Assignment - Under this line are the records; write out word for word the part that begins at the line containing "Image resolution: width=1568" and ends at the line containing "Click the heart icon beside the cart button", and no more.

Source data -
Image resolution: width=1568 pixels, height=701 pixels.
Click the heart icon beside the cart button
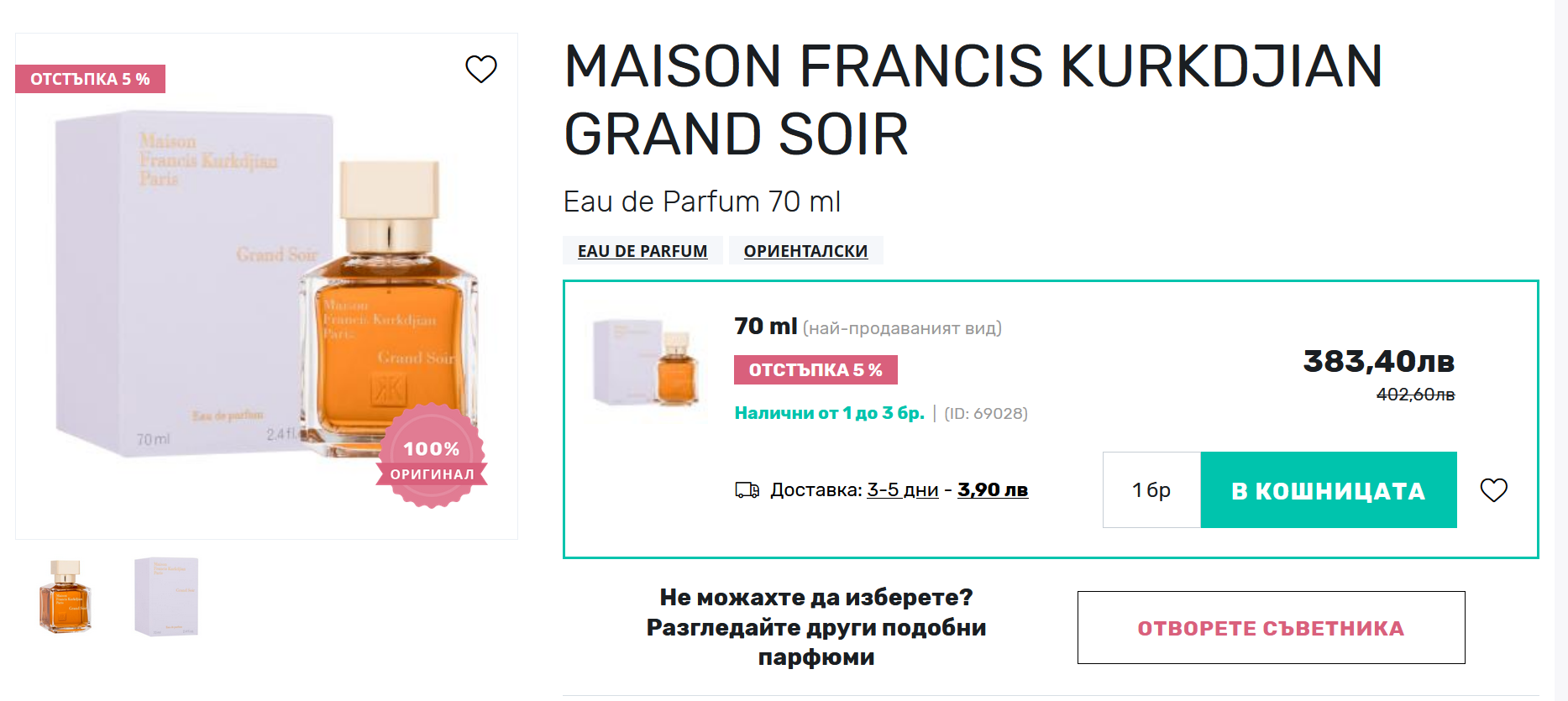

==

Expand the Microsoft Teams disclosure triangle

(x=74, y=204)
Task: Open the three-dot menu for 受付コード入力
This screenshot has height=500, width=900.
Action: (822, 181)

--

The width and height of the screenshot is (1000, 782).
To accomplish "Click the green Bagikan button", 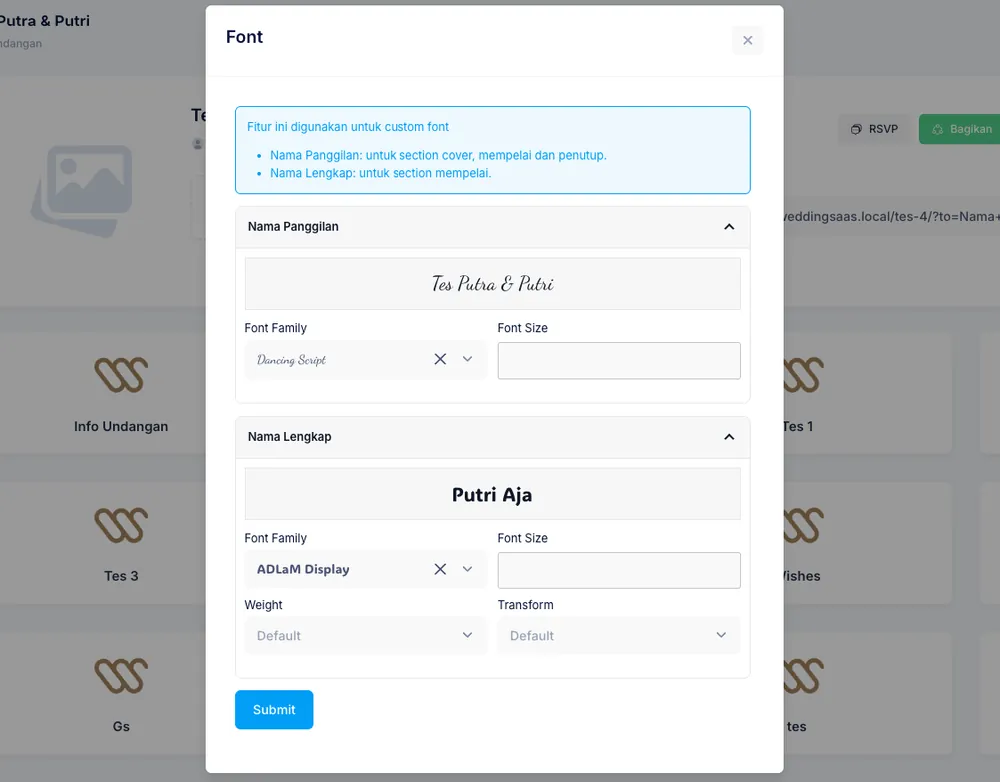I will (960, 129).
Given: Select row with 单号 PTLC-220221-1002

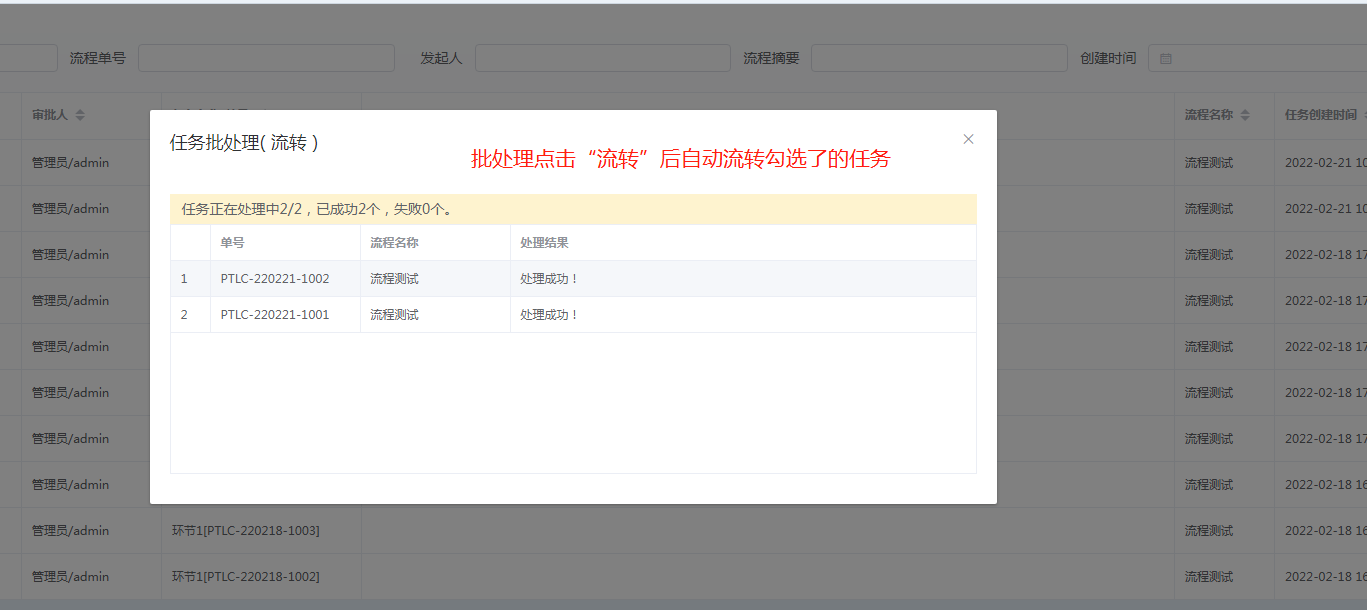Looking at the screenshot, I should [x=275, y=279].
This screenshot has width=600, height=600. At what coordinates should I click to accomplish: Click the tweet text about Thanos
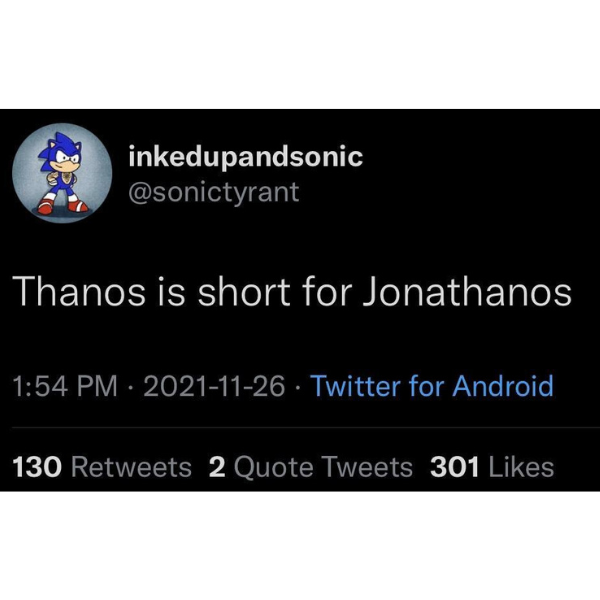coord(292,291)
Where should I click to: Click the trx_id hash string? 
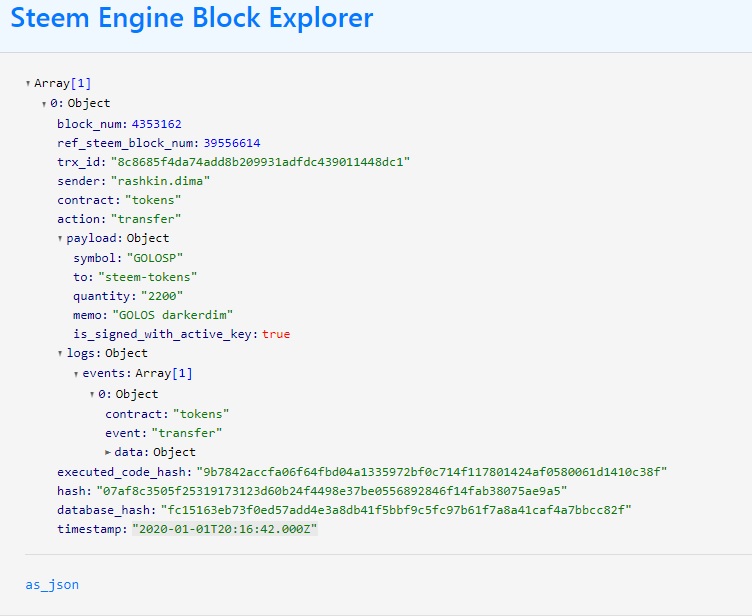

Final answer -
Image resolution: width=1568 pixels, height=701 pixels.
Click the heart icon beside the cart button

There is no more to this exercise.